Commissioner warns of kitchen fire dangers

Published: 1st August 2008

NSW Fire Brigades (NSWFB) Commissioner Greg Mullins today called on householders to take simple steps to protect themselves and their families from kitchen fires, revealing that almost half of all home fires begin in the kitchen.

"During 2007/08, NSWFB firefighters responded to 4 449 residential fires of which 2 180 began in the kitchen," Commissioner Mullins said.

"In the first two months of winter this year there have already been 378 kitchen fires.

"Winter can be a particularly bad time for kitchen fires with the colder weather bringing with it increased cooking activities in the home.

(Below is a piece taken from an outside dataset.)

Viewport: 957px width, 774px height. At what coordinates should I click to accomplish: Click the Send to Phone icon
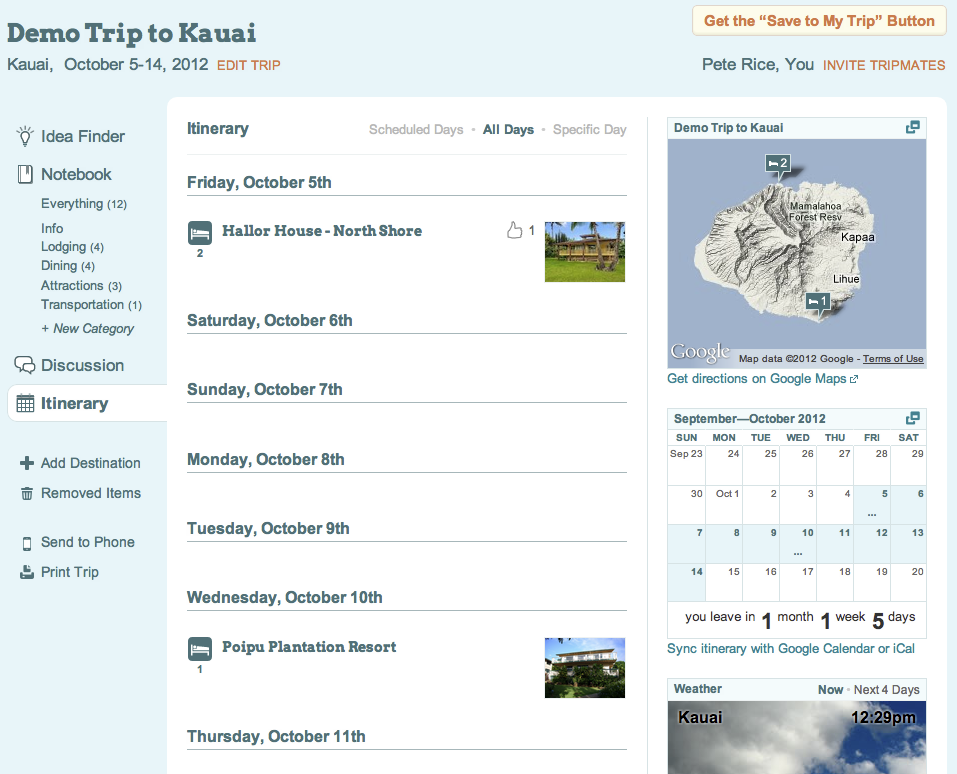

"Fires can start from causes as simple as burnt toast or pots of oil left on a hot plate."

Commissioner Mullins said it was very easy to become distracted while cooking - such as answering the phone or a knock on the door - but emphasised it was important to be aware of the risks.

"The majority of all kitchen fires begin from cooking being left unattended on the stove," he said.

"The other most common causes included mechanical failure and appliances accidentally being turned on or not switched off at the power-point. More often than not these types of incidents are preventable.

"It's in the interest of every household to take simple safety steps in the kitchen to help keep their families and home safe, such as turning off hotplates rather than leaving cooking unattended and ensuring appliances are switched off after use," Commissioner Mullins said.

There are three simple tips to remember if you want to prevent a fire in your kitchen:

  1. Ensure that cooking appliances are turned off after use;
  2. Tea towels, oven mitts and other flammable items should be kept well away from stoves and cook tops; and
  3. Install a fire extinguisher and fire blanket in the kitchen and familiarise yourself with their operation. They should be located at least one metre away from the stove and between the stove and the nearest exit.